Further to this, there has been a reply from a Googler in another
thread - basically he says that it is 'usually fine' to strip
index.html from requests - but clearly it isn't. I haven't checked
but I'm pretty sure it isn't RFC compliant and it is causing many
people a headache. Please stop stripping index.html!!
> Thanks for the posts guys, but neither of you are addressing the point
> of my original post which can be summed up thus:
> When following a non-redirected url in the formatwww.domain.com/index.html?blah=whatever,
> Googlebot makes the request to this page by contracting the url to
> this:www.domain.com/?blah=whatever. I know that this isn't due to
> Googlebot picking up this url from elsewhere (which would have
> explained it fine) because the specific error occurs in the sitemap
> section of webmaster tools, reporting specifically on what Googlebot
> found when crawling sitemap urls.
> Now, just assume for a moment that what I said is true, and Googlebot
> does omit index.html when crawling sitemap urls.
> My webserver is configured to return a 301 with the official URL when
> a page is called with the incorrect URL. As Googlebot is requesting
> these pages with the index.html omitted, it is an incorrect URL and it
> issues a 301 with the official URL containing 'index.html'. But -
> this is why the sitemap reports an error - Googlebot proceeds to
> follow the 301 redirect by *again* omitting 'index.html' and therefore
> we end up in an infinite loop.
> Does this make sense?
> On Jul 23, 12:19 pm, webado wrote:
> > We can argue on this until the cows come home.
> > Are you forgetting the fly-by-night mock-directories of spam with
> > invented links to other sites? Now you see it, now you don't? They
> > existed just at the time they were crawled by Googlebot?

++++

What you should do: Continue the forum thread about Googlebot dropping index.html from sitemap URLs, starting right after its last line.

Collected data:
++++

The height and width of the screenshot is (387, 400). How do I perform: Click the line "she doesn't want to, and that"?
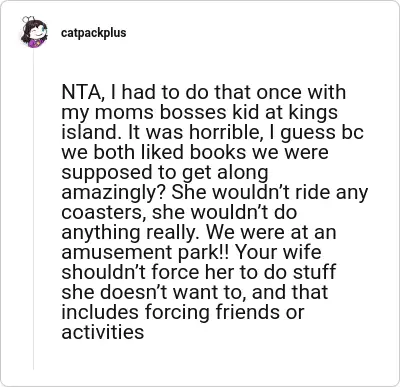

++++

Answer to the problem:
> > How about hacked sites with tons of links added? or extra pages which
> > eventully get cleaned out?
> > On Jul 23, 7:13 am, Phil Payne wrote:
> > > On Jul 23, 12:06 pm, webado wrote:
> > > > No. It finds them invented elsewhere, I'm 100% sure of that.
> > > And once again, Christina - if that were the case they would be found
> > > by others elsewhere.
It's not Googlebot doing any stripping of anything.
It's your stemap that has them, and/or your server that does it and/
or such links are found elsewhere on the web.
> Further to this, there has been a reply from a Googler in another
> thread - basically he says that it is 'usually fine' to strip
> index.html from requests - but clearly it isn't. I haven't checked
> but I'm pretty sure it isn't RFC compliant and it is causing many
> people a headache. Please stop stripping index.html!!
> > Thanks for the posts guys, but neither of you are addressing the point
> > of my original post which can be summed up thus:
> > When following a non-redirected url in the formatwww.domain.com/index.html?blah=whatever,
> > Googlebot makes the request to this page by contracting the url to
> > this:www.domain.com/?blah=whatever. I know that this isn't due to
> > Googlebot picking up this url from elsewhere (which would have
> > explained it fine) because the specific error occurs in the sitemap
> > section of webmaster tools, reporting specifically on what Googlebot
> > found when crawling sitemap urls.
> > Now, just assume for a moment that what I said is true, and Googlebot
> > does omit index.html when crawling sitemap urls.
> > My webserver is configured to return a 301 with the official URL when
> > a page is called with the incorrect URL. As Googlebot is requesting
> > these pages with the index.html omitted, it is an incorrect URL and it
> > issues a 301 with the official URL containing 'index.html'. But -
> > this is why the sitemap reports an error - Googlebot proceeds to
> > follow the 301 redirect by *again* omitting 'index.html' and therefore
> > we end up in an infinite loop.
> > Does this make sense?
> > On Jul 23, 12:19 pm, webado wrote:
> > > We can argue on this until the cows come home.
> > > Are you forgetting the fly-by-night mock-directories of spam with
> > > invented links to other sites? Now you see it, now you don't? They
> > > existed just at the time they were crawled by Googlebot?
> > > How about hacked sites with tons of links added? or extra pages which
> > > eventully get cleaned out?
> > > On Jul 23, 7:13 am, Phil Payne wrote:
> > > > On Jul 23, 12:06 pm, webado wrote:
> > > > > No. It finds them invented elsewhere, I'm 100% sure of that.
> > > > And once again, Christina - if that were the case they would be found
> > > > by others elsewhere.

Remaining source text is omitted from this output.